A friend/colleague/co-commuter sent a link to this article.

I especially appreciated the gesture since the dude is a diehard fan of all things Seattle (we commiserated about playoff defeats). Although the article was at a Pittsburgh booster Website , the original source was ThrillList, which ranked Pittsburgh in “The next Portland: 8 Cities All the Cool Kids Are Moving To.” The list includes Missoula, Louisville, Boise, etc. ThrillList, after a shoutout to Pittsburgh’s “several expert-vetted breweries” and “superior cocktail bars,” had this to say about my home town.

There is a fake robot repair shop inside the airport, which is a totally, totally reasonable thing to have in an airport, and if you’re after artisan stuff, Handmade Arcade  – “Pittsburgh's first and largest independent craft fair”  – will have all of the trinkets and tchotchkes you definitely don’t need.

I would think that a healthy economy must be prerequisite for hipness. Not that prosperity is any guarantee. Back when Pittsburgh had steel, and the mills were glowing night and day, the city was economically healthy but hardly hip. Now the mills are malls, and the main employer (and owner of real estate) seems to be UPMC, the University of Pittsburgh Medical Center. Yes, if your tastes don’t run to craft beer, you can still get Iron City – “a bottle of iron” (pronounced “ahrn”) is what you ask for – and you can wave your terrible towel for the Steelers. But absent tradition and trademarks, the local beer would be a bottle of Imaging, and Mike Tomlin would be coaching the Medics.*

Has Pittsburgh really improved? Brookings has a nifty interactive site that ranks the largest 100 cities on three dimensions
  • Growth (Jobs, GMP (gross metro product), total wages)
  • Prosperity (GMP per job, GMP per capita, average wages)
  • Inclusion (median wage, poverty relative to median wage, employment/population ratio)
Here’s how the former Steel City has changed in the last decade.

It comes off much better in the rankings than do Boise and Louisville.

The Brookings app and data are here. You can check out the other “hipster cities” – Salt Lake (who knew?), Asheville, the other Portland – or your own home town, hip or not.

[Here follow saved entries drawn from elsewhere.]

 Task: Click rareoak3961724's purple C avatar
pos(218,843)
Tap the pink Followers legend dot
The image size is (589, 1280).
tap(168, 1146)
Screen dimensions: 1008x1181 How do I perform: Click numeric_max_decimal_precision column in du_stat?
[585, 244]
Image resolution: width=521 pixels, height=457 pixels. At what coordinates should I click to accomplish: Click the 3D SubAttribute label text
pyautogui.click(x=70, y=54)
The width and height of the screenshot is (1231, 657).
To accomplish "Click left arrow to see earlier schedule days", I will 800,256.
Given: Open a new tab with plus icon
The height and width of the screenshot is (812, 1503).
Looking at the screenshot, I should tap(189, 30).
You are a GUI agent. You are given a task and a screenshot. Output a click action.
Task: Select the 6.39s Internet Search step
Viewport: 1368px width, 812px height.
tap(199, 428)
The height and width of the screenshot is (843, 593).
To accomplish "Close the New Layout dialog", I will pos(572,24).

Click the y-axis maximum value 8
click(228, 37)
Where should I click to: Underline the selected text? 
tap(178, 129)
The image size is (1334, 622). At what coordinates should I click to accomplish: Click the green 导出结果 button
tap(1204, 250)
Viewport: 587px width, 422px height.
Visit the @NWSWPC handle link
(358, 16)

* According to Wikipedia, Pittsburgh also has “established itself as a technology hub.” And here’s a personal note about that not-always-perfect transition. My father was in the steel business in the good years – the 40s and 50s. In the early 60s, a friend, an engineer at Westinghouse, was quitting the big company, taking a couple of other impatient engineers with him, and forming what we now call a tech start-up, an electronics company, Milletron. My father was persuaded to cash in his steel business and join. He would handle the non-tech business side of things.

The Regional Industrial Development Corporation had recently been formed by private interests who could see the handwriting on the steel-mill walls and wanted to push the local economy towards diversity and modernity. The RIDC provided some financing and helped them secure loans. The company struggled along. The contracts they got never quite paid all the bills, and they had other projects that required a little more time and a little more cash. After  three or four years, the RIDC finally pulled the plug. Milletron was no more. And my father, once well off, was more or less broke. “You lost a lot of money?” I asked him once, a few years later. “Yeah, he said, but the banks lost a lot more.”